BEGIN

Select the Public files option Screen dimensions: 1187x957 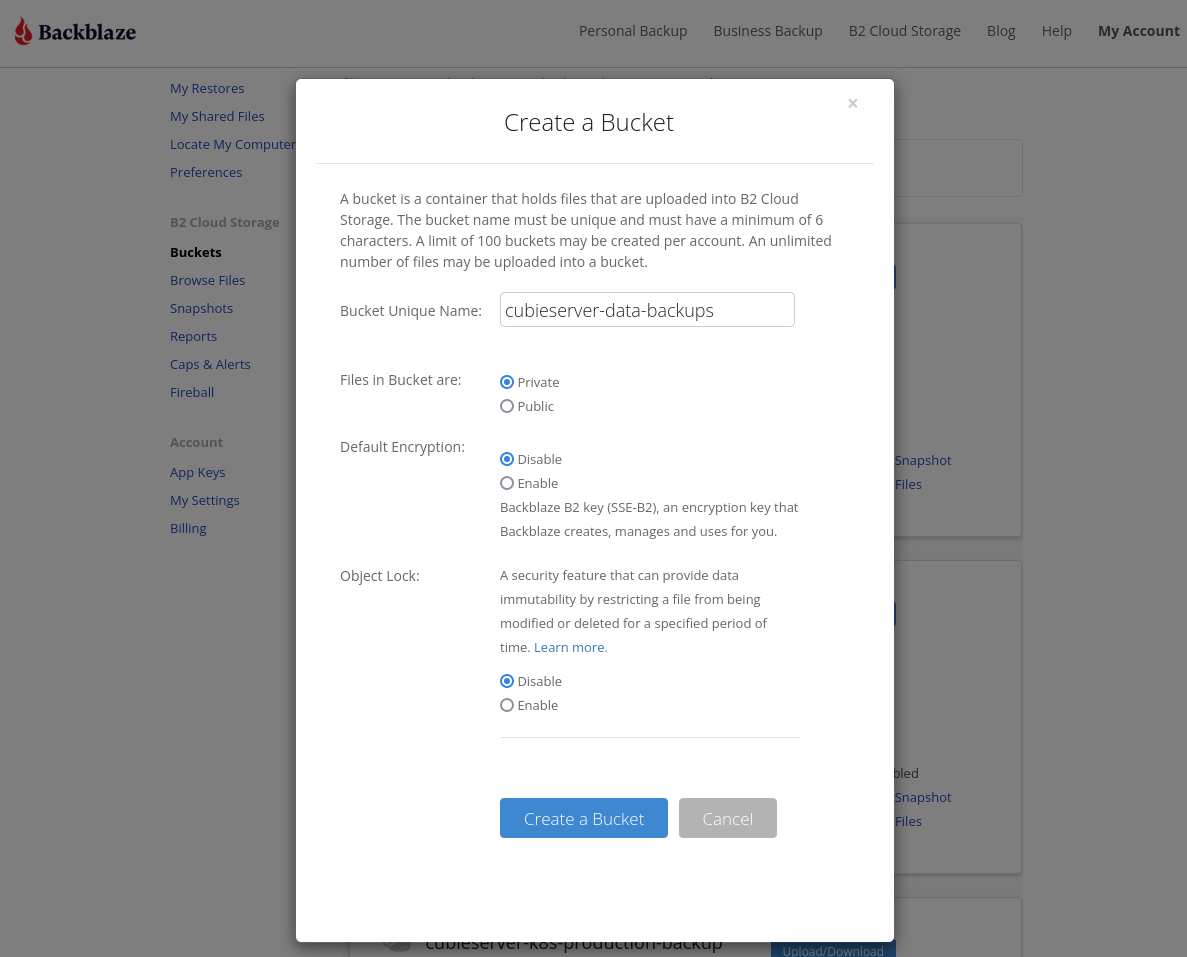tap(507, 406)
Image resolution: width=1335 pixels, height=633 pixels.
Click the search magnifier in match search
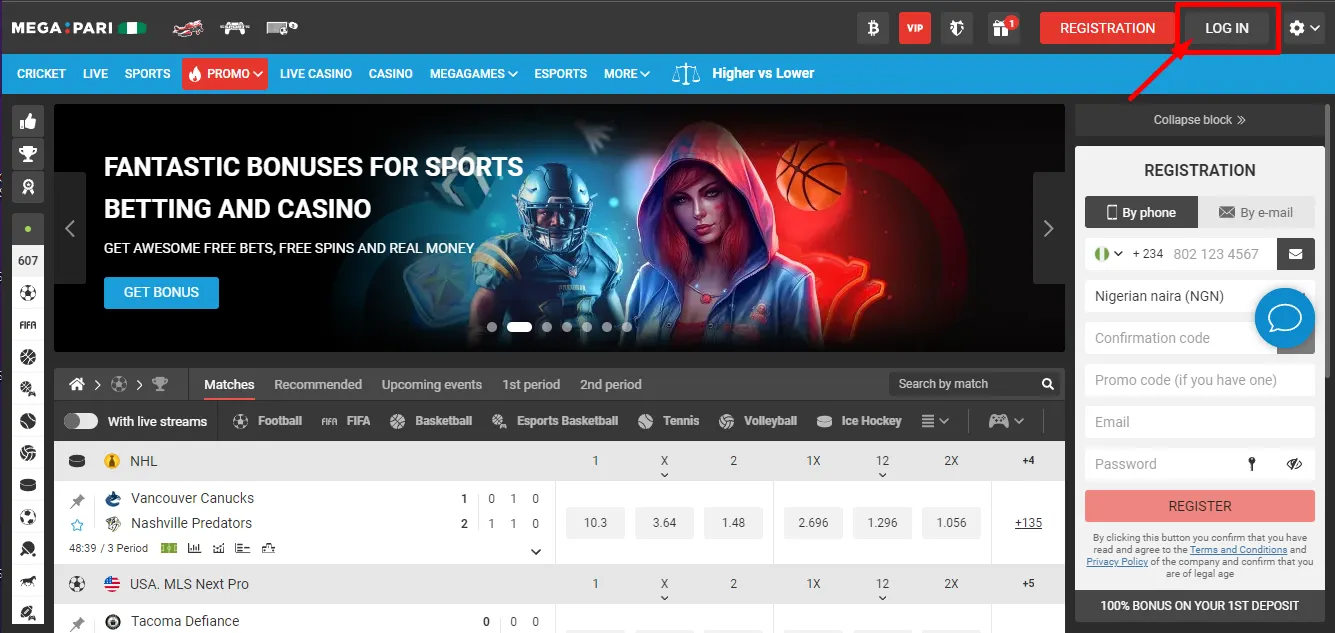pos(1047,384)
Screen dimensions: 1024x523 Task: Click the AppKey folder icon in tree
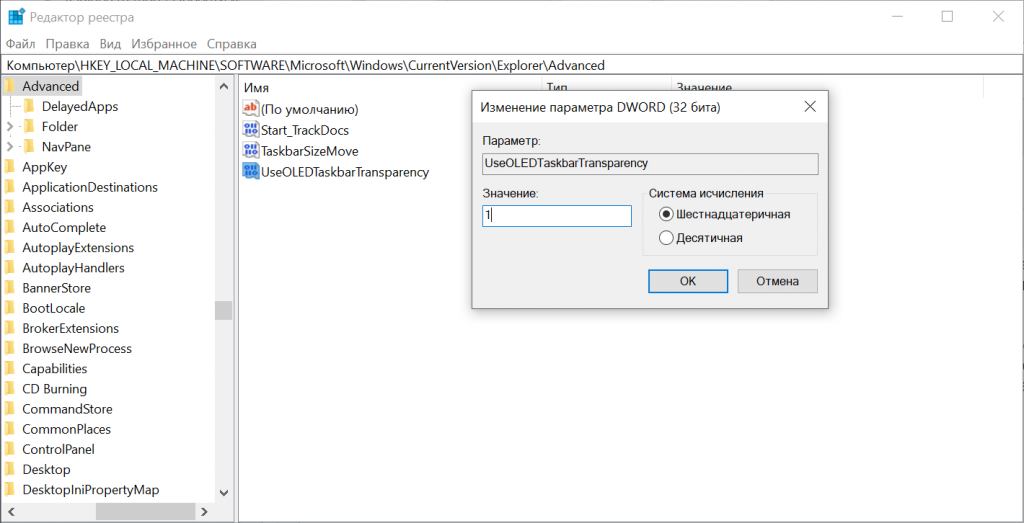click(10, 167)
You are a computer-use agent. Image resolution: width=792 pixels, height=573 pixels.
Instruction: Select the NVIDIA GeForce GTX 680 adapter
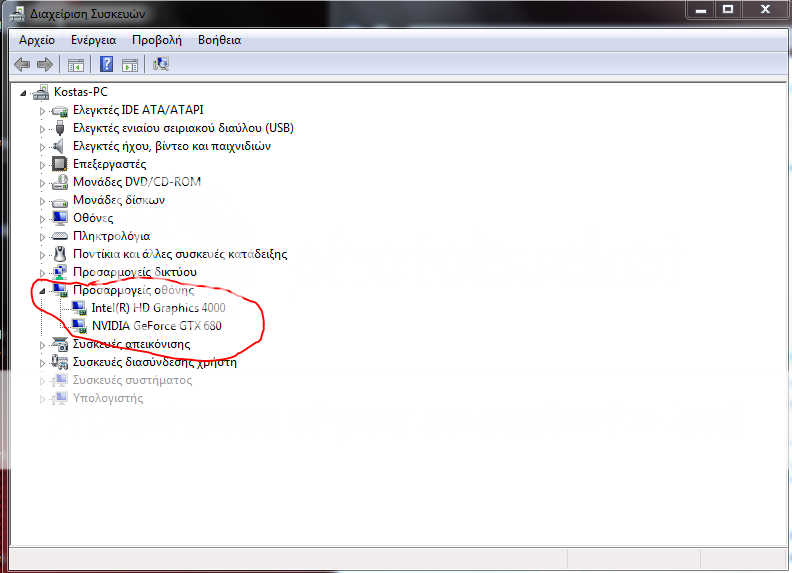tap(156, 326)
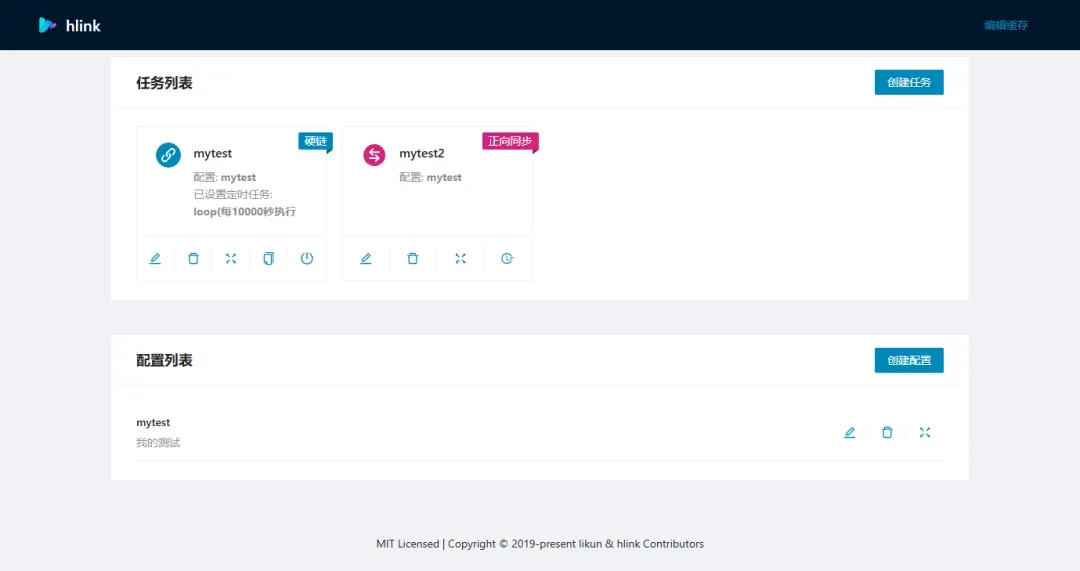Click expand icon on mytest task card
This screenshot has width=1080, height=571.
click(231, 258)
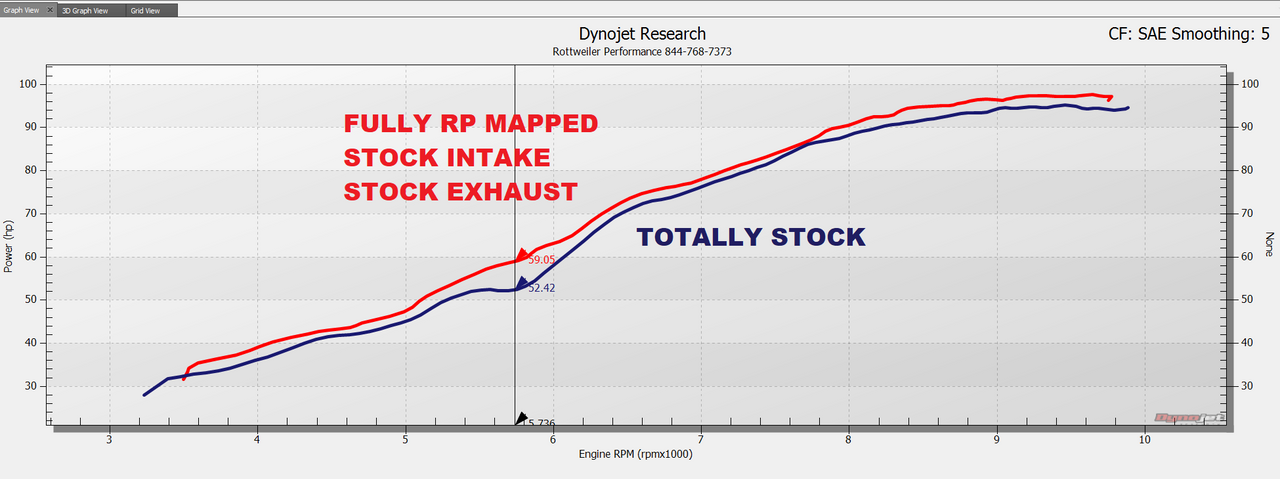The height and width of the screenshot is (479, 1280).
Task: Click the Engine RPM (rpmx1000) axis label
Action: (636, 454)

END

**WHAT THE EXERCISE ASKS**. Beginning with the line that contains "You are a computer-use" and ending with the final line of the listing, return each line exactly. Omit all pictures.

**EXERCISE OUTPUT**.
You are a computer-use agent. Image resolution: width=792 pixels, height=573 pixels.
Instruction: Select the NVIDIA GeForce GTX 680 adapter
tap(156, 326)
Click expand icon on mytest task card
This screenshot has width=1080, height=571.
click(231, 258)
The height and width of the screenshot is (479, 1280).
Task: Click the Engine RPM (rpmx1000) axis label
Action: (636, 454)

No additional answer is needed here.